START GIVEN DATA
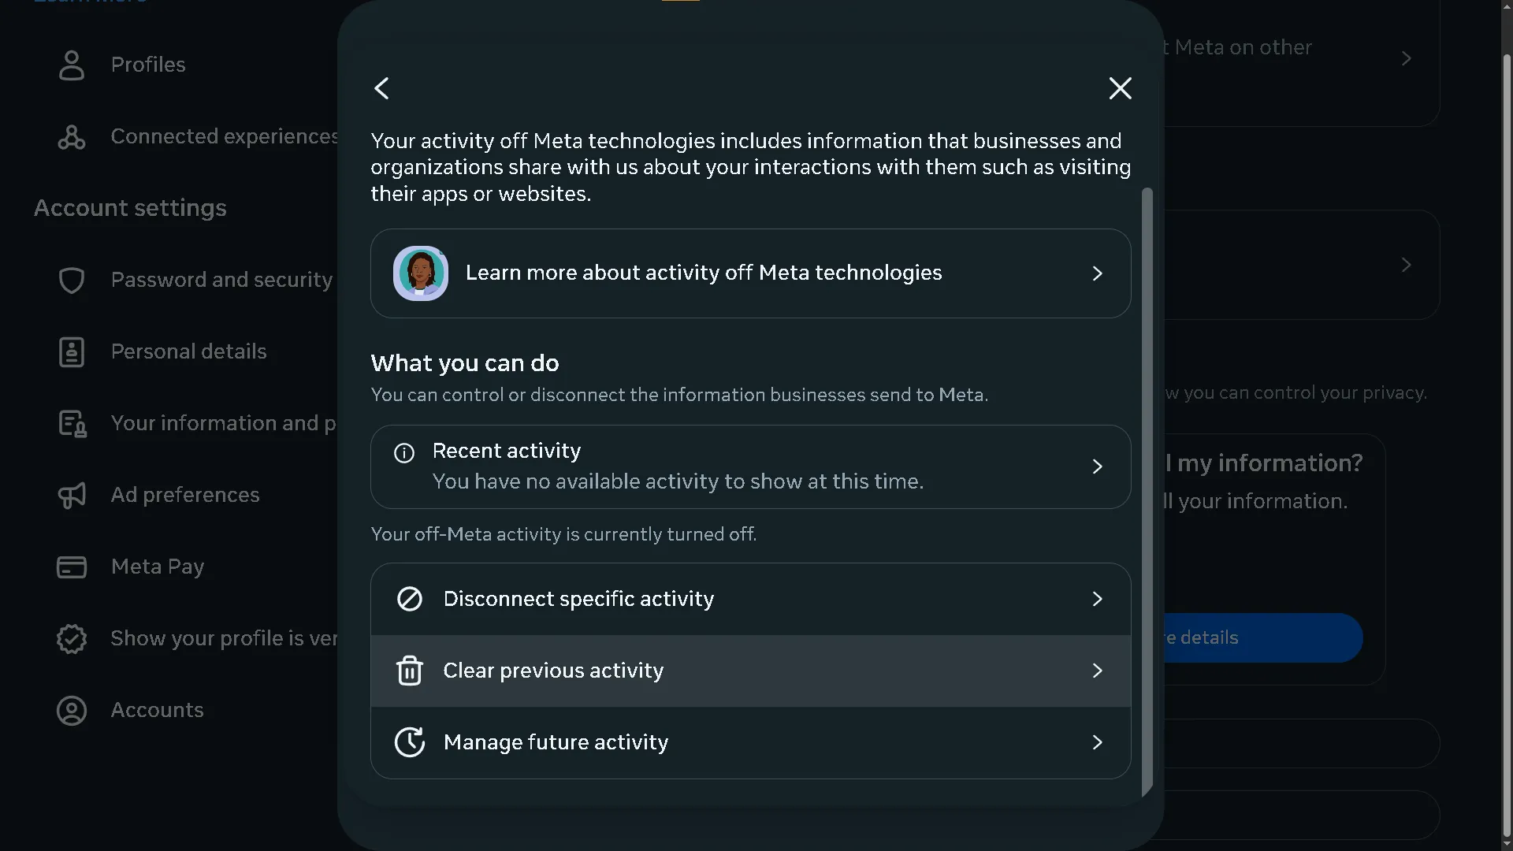Select the Profiles icon in the sidebar
The image size is (1513, 851).
pos(72,65)
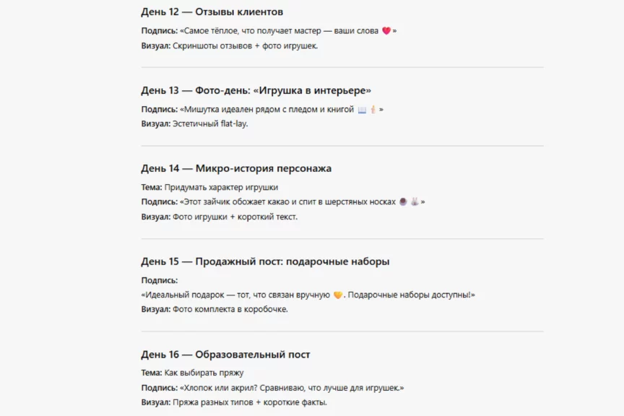Click the open book emoji after «книгой»

point(362,110)
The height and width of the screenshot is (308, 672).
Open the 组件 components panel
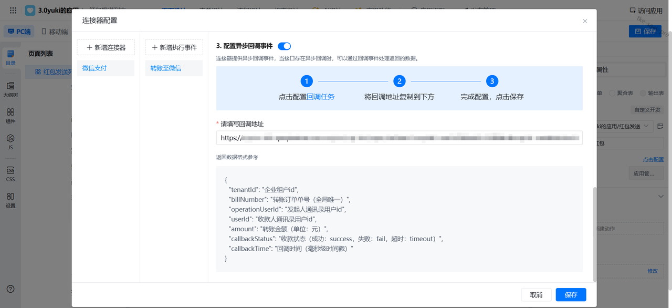pos(11,115)
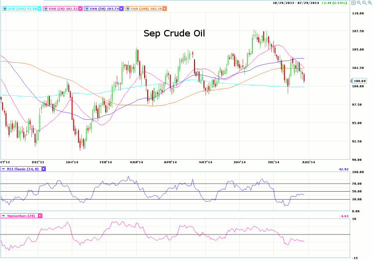Collapse the RSI Classic panel arrow
This screenshot has height=261, width=374.
click(4, 169)
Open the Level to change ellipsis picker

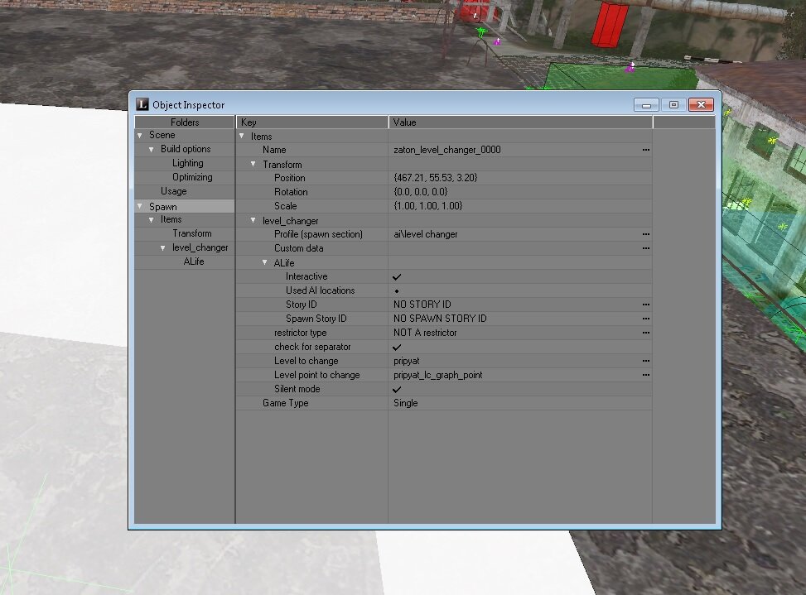pyautogui.click(x=645, y=361)
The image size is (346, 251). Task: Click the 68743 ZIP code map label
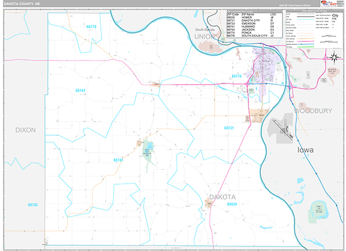point(80,91)
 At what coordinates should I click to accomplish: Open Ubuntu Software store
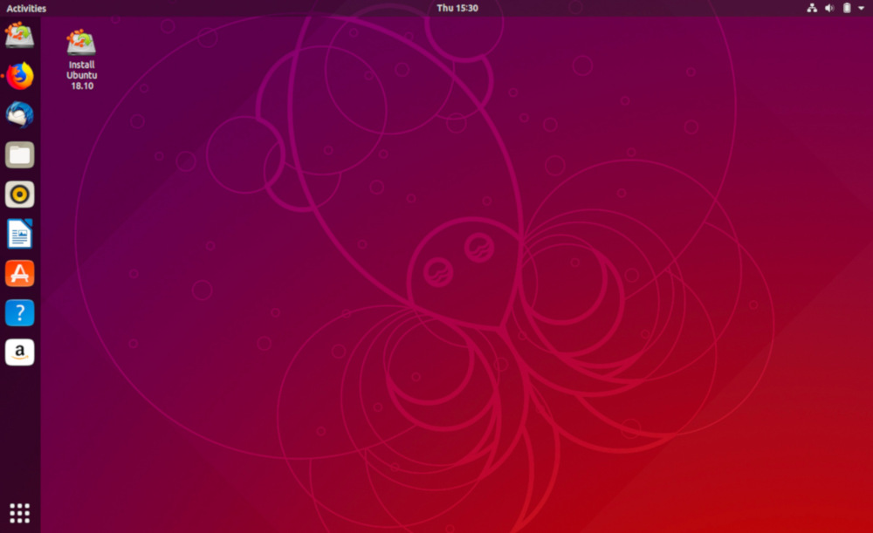tap(20, 273)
END GIVEN DATA
◆ **DIRECTIONS**
Give back exactly the lines from the line with "Open the 组件 components panel" through the end of the material above, and omit every picture.

◆ **YOUR RESPONSE**
Open the 组件 components panel
pos(11,115)
Collapse the RSI Classic panel arrow
This screenshot has height=261, width=374.
click(4, 169)
Open the Level to change ellipsis picker

pyautogui.click(x=645, y=361)
The image size is (346, 251). Task: Click the 68743 ZIP code map label
point(80,91)
 At what coordinates should I click to accomplish: Open Ubuntu Software store
tap(20, 273)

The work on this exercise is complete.